Medical Conditions and Altered Biomechanics

The impact of alterations of aortic material properties extends beyond changes in the tissue’s extracellular matrix and mechanical behavior locally. As the aortic wall stiffens or the endothelium becomes dysfunctional, which can occur from a variety of disease states, there are corresponding implications to cardiovascular function.44  Increasing aortic wall stiffness may result in alteration of the timing or size of reflected waves, increased characteristic impedance, or both. A stiffer aorta will result in reflected waves traveling faster, thus returning to the ascending aorta during systole as opposed to diastole.32,44–46  Systolic reflected waves (as opposed to diastolic reflected waves under normal circumstances) and increased characteristic impedance raise the effective afterload faced by the left ventricle when ejecting blood during systole.46  Endothelial dysfunction, in part through interactions with smooth muscle cells and the extracellular matrix, can lead to abnormal viscoelasticity, increased energy loss, and greater wall stiffness.47–49  Therefore, changes in aortic physiology due to disease can have negative impacts on overall cardiovascular function and long-term health. In various patient populations, increased aortic stiffness has been associated with left ventricular hypertrophy, diastolic dysfunction, increased cardiovascular events, and mortality (table 1).45,46,50–53 

Table 1.

Summary of Medical Conditions that Have Been Previously Demonstrated to Have Effects on Parameters of Aortic Biomechanics and the Resultant Clinical Impacts

Summary of Medical Conditions that Have Been Previously Demonstrated to Have Effects on Parameters of Aortic Biomechanics and the Resultant Clinical Impacts
Summary of Medical Conditions that Have Been Previously Demonstrated to Have Effects on Parameters of Aortic Biomechanics and the Resultant Clinical Impacts

Aortic Interposition Grafts and Thoracic Stenting

Replacing native aorta, with either interposition (surgical) graft or endovascular stents, will effectively result in a discrete section of stiffer “aorta.” The potential impacts of graft implantation were initially demonstrated in canine models. The replacement of the native aorta resulted in increased characteristic impedance, decreased total arterial compliance (an estimated sum of compliance of the entire arterial tree), increased pulse wave velocity, and a 30% increase in myocardial oxygen consumption.54,55  After endovascular stenting, a nonphysiologic negative wave at the distal end of the graft was also observed, with potential implications for post-stent dilation or device migration. Many of these findings have since been confirmed in clinical studies on patients undergoing similar aortic interventions. Young adults after aortic resection with Dacron graft for traumatic aortic injury exhibited increased impedance, decreased total arterial compliance, altered wave reflection, and greater cardiac energetic costs during exercise compared with age-matched controls.56  After endovascular stent implantation, increases in pulse wave velocity have been measured, along with concurrent increases in left ventricular hydraulic load (which is similar to characteristic impedance), left ventricular hypertrophy, diastolic dysfunction, and potentially detrimental effects on coronary perfusion, although the clinical ramifications have not been fully delineated.57–59  The surrounding aortic tissue may also be impacted. After ascending aortic replacement with an interposition graft, greater aortic strain has been measured in the native descending aorta, suggesting that a larger pulse wave (and possibly greater loading or shearing forces) is being transmitted.37  Thoracic aortic endovascular stenting, via reduced curvature of the arch and stented segments, leads to compensatory changes in morphology and motion during systole of the ascending aorta.60 

Perioperative Implications of Aortic Biomechanics

There is a paucity of data regarding the perioperative significance and effects of anesthesia on aortic biomechanics. However, based on our existing knowledge of the physiologic ramifications of derangements to normal aortic function, there are three areas of potential importance and consideration for further study: perioperative risk of adverse cardiovascular events, elucidating effects of anesthetic agents, and innovations in intraoperative monitoring.

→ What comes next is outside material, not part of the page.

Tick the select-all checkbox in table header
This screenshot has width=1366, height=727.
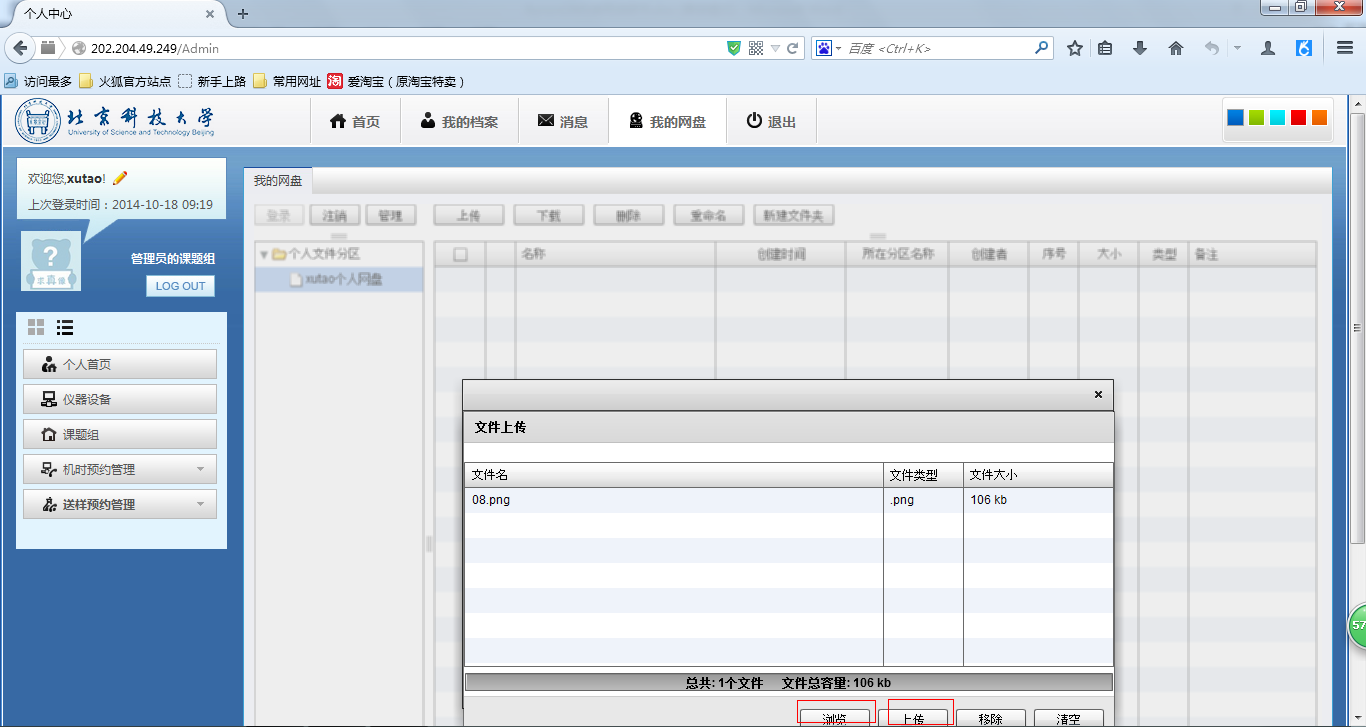(x=460, y=255)
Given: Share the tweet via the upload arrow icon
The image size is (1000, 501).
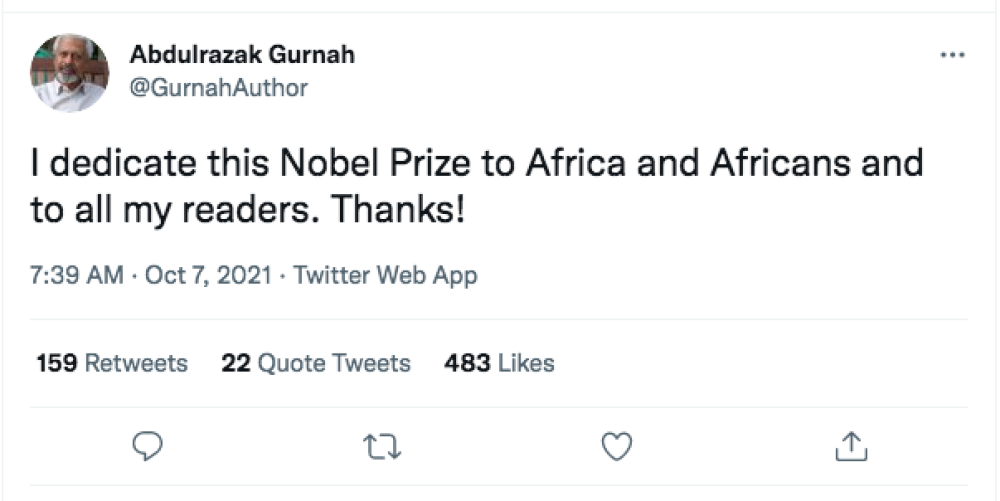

In general, aortic stiffening raises the characteristic impedance, alters the propagation of the pulse wave, and changes the patterns of reflected waves. The consequences of these changes include increased left ventricular work with impaired systolic and diastolic function, reduced coronary blood flow reserve, increased pulse wave velocity, and an overall increased risk of cardiovascular events.13,45,46,50–52,61–64  Advanced age, hypertension, and diabetes are known risk factors for perioperative and long-term cardiovascular complications, independent of aortic biomechanics.65–67  In these populations, it will be challenging to quantify the relative contribution of abnormal aortic function to patient outcomes. However, could patients with isolated abnormalities in aortic biomechanics from isolated aortic disease or replacement with artificial graft material have increased risk of perioperative major adverse cardiac events or reduced long-term cardiovascular health? Recent recommendations for perioperative cardiovascular risk assessment include measurements of serum levels of brain natriuretic peptide and troponin in select patients.66,68  Pulse wave velocity has been shown to be a reliable predictor for long-term cardiovascular mortality and is being measured more frequently as part of a cardiovascular health assessment.64,69  Perhaps these approaches to risk assessment should be extended to patients with known aortic disease or previous insertion of stents/grafts?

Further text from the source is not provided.